Он наклонился вперед и прошелестел едва слышно:
– Она написала, что убьет себя, Саня. Представляешь? Она написала, что мы уже почти убили ее этим твоим обманом. Представляешь?
– Моим обманом… – повторила я. – Моим обманом…
На меня вдруг снизошло поразительное спокойствие. Я словно увидела нас обоих со стороны. Вид сверху, камера опускается и медленно движется справа налево. Вот я, дура-дурой, даже в самой умной своей ипостаси – и это, пожалуй, самое примечательное, что можно сказать об этой невысокой женской фигурке, застывшей напротив скамейки. Вот он, типичный козел, ошибочно принятый мною за лося, но столь же парнокопытный – плавные черты лица, слабый безвольный рот, глупо моргающие глаза, столь привычные к выражению испуга и непонимания. Мягкая игрушка, а не мужик. Плюшевый козел.
Не говоря больше ни слова, я повернулась и пошла прочь, куда глаза глядят. Сзади слабо звякнуло, брякнуло, вякнуло:
– Саня… Саня…
Не ко мне, не ко мне. Где я, и где это вяканье, кряканье, блеянье… прочь, прочь! Быстрее, быстрее! Я бежала, не разбирая дороги. Куда угодно, лишь бы отсюда! Я забрела в какое-то дурное место, ошибочное, не то. Как можно было так заблудиться, так обмануться? Этот плюшевый козел был прав на все сто процентов. Обман ведь и в самом деле мой: я участвовала в нем с обеих сторон – и обманщицей и обманутой. Быть первой погано; быть второй глупо, но чувствовать себя обеими – это уже чересчур. Как же я ухитрилась вляпаться в такую грязищу? Совсем как тогда, под окнами квартиры № 31, когда ноги увязли по самые щиколотки… Ну да – точно то же самое ощущение опоганенной дуры, своей волей забредшей черт знает куда. Как я тогда спаслась? Бегством, вот как. Туфли – с ног, ноги – в руки, и бегом на поезд…

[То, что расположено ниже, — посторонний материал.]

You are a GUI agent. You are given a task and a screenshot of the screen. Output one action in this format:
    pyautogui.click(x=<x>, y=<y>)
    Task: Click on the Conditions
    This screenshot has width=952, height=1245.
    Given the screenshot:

Я вдруг обнаружила себя на привокзальной площади. Поезд! Сесть прямо сейчас на поезд и ухлестать отсюда назад, к маме и Бимочке. То-то они обрадуются! Надо быть там, где тебе рады – вот оно, главное правило жизни. Быть там, где тебе рады, а не рваться в чужие монастыри, где тебя в лучшем случае будут едва терпеть, а скорее всего – сядут на шею, да еще и упрекнут, что плохо везешь.

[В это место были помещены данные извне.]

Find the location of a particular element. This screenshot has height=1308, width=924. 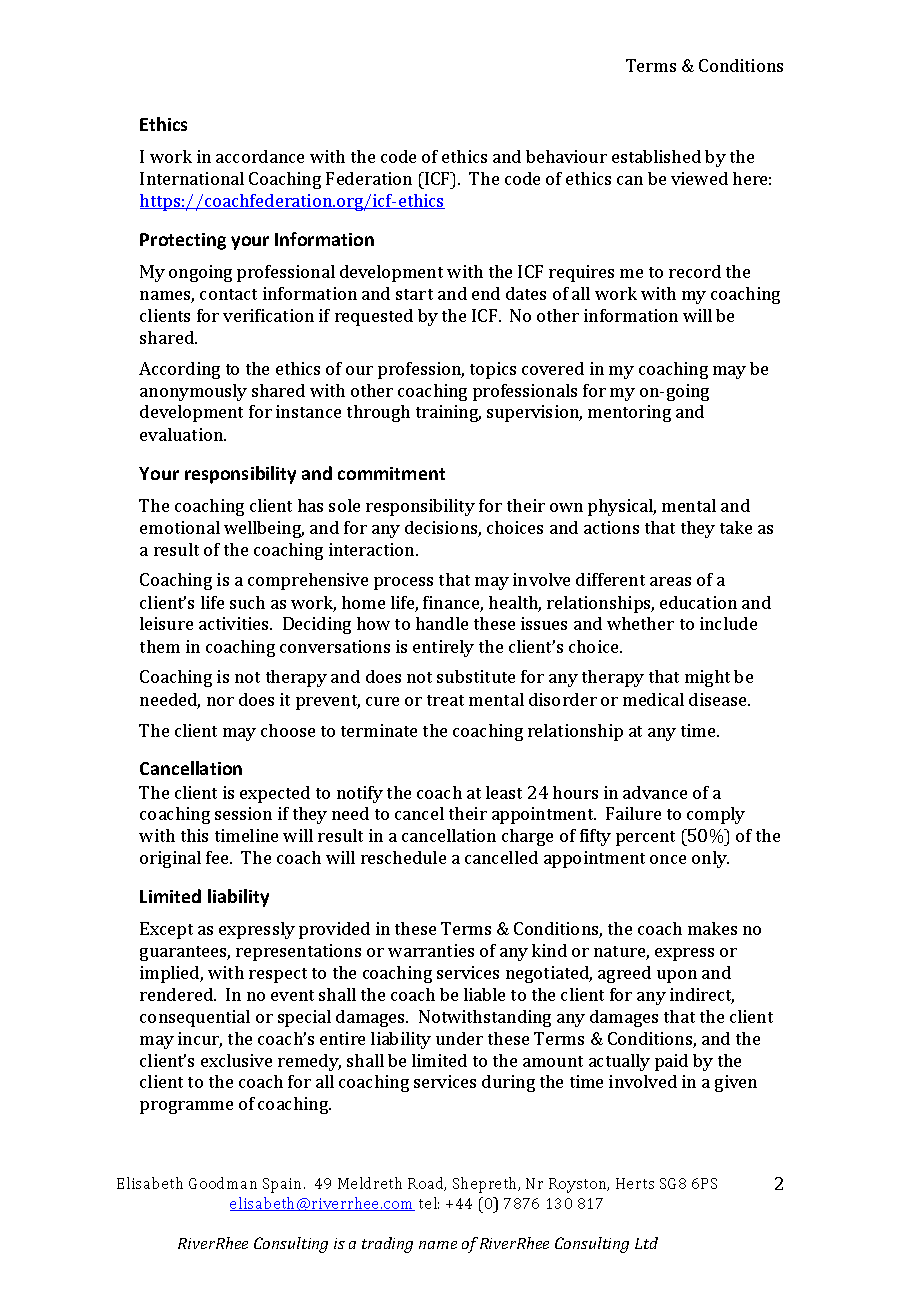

В гулком зале ожидания дремали пять-шесть пассажиров. Окошко кассы было приоткрыто, сквозь щелочку пробивалась полоска света. Я деликатно постучала в створку:
– Добрый вечер… Вы работаете?
Дверца распахнулась; на меня поверх очков смотрел сухонький старичок с острой бородкой.
– Железная дорога, барышня моя, работает круглосуточно. Вам куда?
– В Ленинград.
– На какое число?
– Сейчас. Чем быстрее, тем лучше.
Старичок удивленно приподнял кустистые брови.

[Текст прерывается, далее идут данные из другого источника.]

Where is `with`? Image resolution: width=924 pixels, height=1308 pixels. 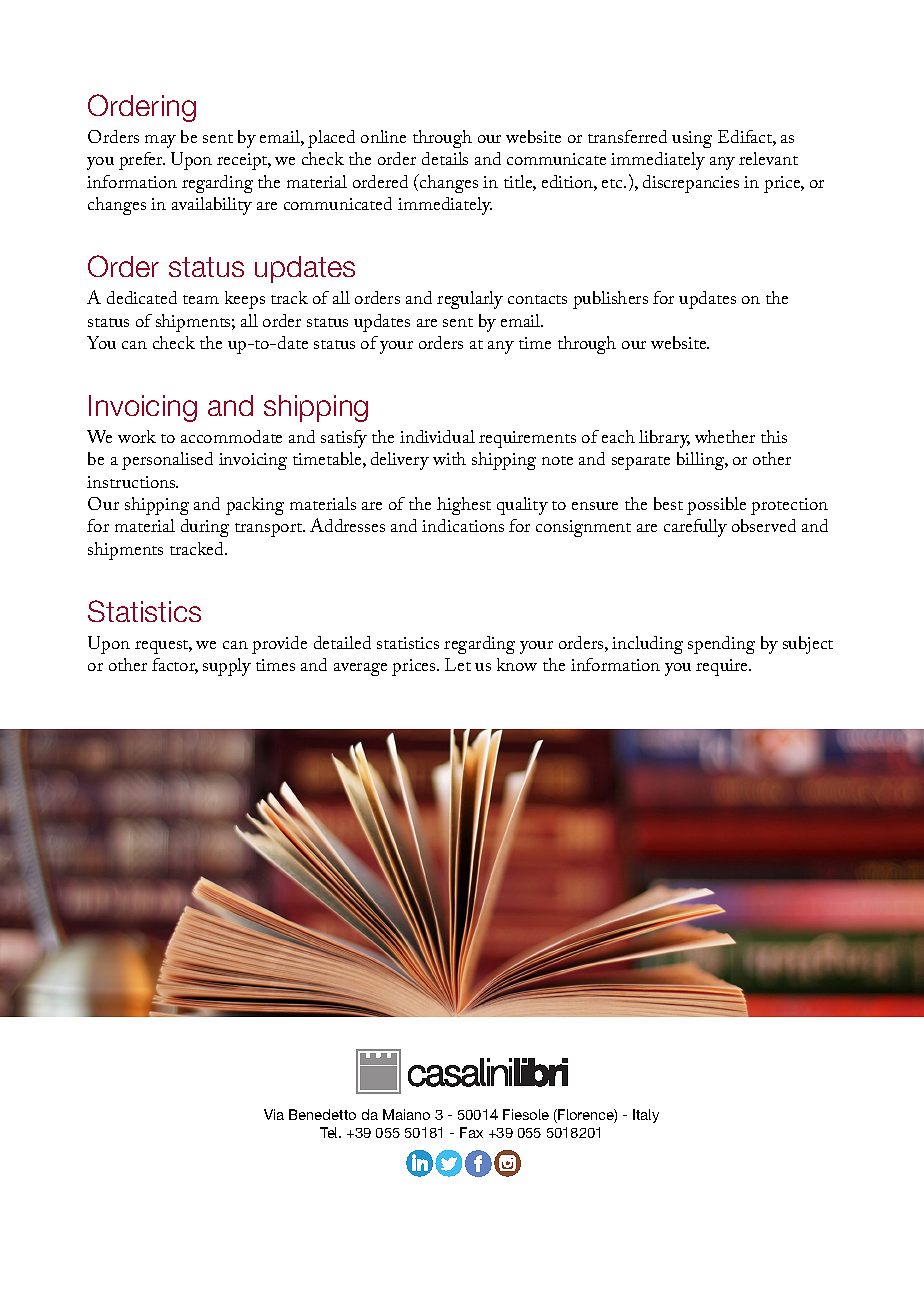
with is located at coordinates (449, 458).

– Вот прямо так, немедленно?
– Да. А что вас удивляет?
Он аккуратно снял очки, сложил их и снова воззрился на меня.
– Вы мало похожи на пассажирку, барышня.
– Почему?
– Потому что пассажиры покупают билеты заранее. И одеты они иначе, в дорогу. А еще у них удобные туфли, а не вьетнамки на босу ногу. И самое главное, милая барышня: пассажиры держатся обеими руками за сумочку с деньгами и документами, да еще и тянут на себе рюкзаки, чемоданы и корзины с фруктами. А у вас, как я чувствую, ничего такого с собой не имеется. Ни багажа, ни сумочки.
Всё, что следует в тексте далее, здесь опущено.